Rehabilitation and Sports Medicine
EDITORIAL

Cardiorespiratory Fitness – Properly Measured, Interpreted and Applied?

Kardiorespiratorische Fitness – richtig erfasst, interpretiert und verwendet?

Cardiorespiratory fitness is one of the most important health markers. It is determined by the interaction of lungs, heart, vessels and musculature, as demonstrated by Wasserman (16) in the form of a gear model. This model makes clear that numerous organs are involved in the transport of O2 and CO2 and thereby in the function of elements of the model which determine the degree of cardiorespiratory fitness. It is not without reason that cardiorespiratory fitness plays a central role in the assessment of health, which is often still underestimated.
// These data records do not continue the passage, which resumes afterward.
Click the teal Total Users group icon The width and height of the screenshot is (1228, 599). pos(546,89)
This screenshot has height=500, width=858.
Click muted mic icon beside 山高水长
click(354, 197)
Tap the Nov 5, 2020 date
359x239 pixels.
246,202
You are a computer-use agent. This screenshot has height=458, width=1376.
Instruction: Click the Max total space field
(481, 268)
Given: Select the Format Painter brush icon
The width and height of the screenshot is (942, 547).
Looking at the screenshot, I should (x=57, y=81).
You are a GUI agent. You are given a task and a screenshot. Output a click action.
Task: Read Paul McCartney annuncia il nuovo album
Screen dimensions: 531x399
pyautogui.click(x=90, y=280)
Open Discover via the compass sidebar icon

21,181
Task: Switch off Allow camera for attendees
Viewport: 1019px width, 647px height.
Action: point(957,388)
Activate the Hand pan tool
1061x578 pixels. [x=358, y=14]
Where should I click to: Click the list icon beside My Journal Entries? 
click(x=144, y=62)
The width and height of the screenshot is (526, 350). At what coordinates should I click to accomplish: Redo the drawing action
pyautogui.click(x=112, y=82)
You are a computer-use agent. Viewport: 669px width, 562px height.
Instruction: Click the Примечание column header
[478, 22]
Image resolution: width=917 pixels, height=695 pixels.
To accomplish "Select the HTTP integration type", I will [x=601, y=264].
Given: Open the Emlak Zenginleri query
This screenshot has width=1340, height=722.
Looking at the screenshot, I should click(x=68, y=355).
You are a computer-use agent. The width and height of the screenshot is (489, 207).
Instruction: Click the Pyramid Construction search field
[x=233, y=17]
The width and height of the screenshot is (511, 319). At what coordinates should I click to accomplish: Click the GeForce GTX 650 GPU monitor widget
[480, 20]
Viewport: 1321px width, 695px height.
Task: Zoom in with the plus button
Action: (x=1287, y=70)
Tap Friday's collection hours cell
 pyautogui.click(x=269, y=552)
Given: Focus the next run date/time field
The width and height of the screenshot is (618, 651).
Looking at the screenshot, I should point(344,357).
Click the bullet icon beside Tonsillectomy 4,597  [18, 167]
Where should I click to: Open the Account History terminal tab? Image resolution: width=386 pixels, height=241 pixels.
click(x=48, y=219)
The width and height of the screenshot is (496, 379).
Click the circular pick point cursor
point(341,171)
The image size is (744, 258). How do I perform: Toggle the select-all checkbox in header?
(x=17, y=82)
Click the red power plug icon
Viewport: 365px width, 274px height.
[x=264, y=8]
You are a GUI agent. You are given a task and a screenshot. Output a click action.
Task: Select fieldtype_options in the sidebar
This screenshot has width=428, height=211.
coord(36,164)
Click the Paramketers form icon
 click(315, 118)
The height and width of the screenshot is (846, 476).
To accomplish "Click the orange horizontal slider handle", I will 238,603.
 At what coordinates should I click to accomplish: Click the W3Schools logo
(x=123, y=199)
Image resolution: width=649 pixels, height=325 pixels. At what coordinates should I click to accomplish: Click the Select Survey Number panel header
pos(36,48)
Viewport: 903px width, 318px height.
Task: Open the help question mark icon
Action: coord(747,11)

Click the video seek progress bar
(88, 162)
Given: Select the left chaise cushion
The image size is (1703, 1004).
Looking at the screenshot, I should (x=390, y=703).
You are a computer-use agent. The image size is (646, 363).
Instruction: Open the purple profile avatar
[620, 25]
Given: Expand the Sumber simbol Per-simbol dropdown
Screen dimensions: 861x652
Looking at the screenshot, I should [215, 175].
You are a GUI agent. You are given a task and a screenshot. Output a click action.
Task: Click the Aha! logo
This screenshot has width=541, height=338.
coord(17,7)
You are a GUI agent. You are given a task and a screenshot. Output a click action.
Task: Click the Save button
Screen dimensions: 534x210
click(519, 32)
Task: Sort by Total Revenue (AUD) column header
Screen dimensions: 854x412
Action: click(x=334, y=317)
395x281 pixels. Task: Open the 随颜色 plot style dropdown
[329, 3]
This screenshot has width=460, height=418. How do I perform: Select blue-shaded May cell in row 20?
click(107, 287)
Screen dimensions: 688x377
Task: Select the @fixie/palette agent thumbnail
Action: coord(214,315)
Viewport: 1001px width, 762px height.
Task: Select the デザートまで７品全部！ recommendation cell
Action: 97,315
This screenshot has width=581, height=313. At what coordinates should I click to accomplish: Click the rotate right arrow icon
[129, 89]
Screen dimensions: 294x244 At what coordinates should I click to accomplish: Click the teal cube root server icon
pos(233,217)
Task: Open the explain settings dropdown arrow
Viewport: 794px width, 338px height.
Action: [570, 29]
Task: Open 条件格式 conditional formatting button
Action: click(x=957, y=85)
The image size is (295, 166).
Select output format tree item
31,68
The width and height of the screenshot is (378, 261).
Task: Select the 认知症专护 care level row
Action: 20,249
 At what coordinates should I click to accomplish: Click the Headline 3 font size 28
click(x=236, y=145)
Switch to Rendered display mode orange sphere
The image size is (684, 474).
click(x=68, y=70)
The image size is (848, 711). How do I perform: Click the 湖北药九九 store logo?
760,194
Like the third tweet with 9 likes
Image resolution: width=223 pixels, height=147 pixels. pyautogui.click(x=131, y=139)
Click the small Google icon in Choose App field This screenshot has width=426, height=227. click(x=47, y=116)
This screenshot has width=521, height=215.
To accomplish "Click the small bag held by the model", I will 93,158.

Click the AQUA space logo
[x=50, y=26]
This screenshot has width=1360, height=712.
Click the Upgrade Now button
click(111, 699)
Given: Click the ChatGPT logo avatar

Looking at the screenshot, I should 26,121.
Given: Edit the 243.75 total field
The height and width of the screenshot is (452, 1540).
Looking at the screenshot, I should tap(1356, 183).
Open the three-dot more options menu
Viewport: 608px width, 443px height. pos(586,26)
Considering the importance of an ergometric exercise testing in internal medicine, especially cardiology, the poor negative or positive predictive value of the stress ECG for the detection of an obstructive coronary-arterial disease written in a Guideline of the European Cardiological Society (ESC) on the «Diagnosis and Management of the chronic Coronary Syndrome» immediately catches the eye (7). With only moderate sensitivity of 58% and specificity of 62%, ischemia diagnostics and the recognition of complex arrhythmias still remain the main area of the use of ergometry in clinical practice (7). This could be because on the one hand even with a recommended pretest probability of a coronary obstruction of at least 15% in performing a stress-ECG, the number of patients who meet this criterion is still very high. On the other hand, perhaps assessing cardiorespiratory fitness was recognized as important to health, which should be the case without question in sport and exercise medicine.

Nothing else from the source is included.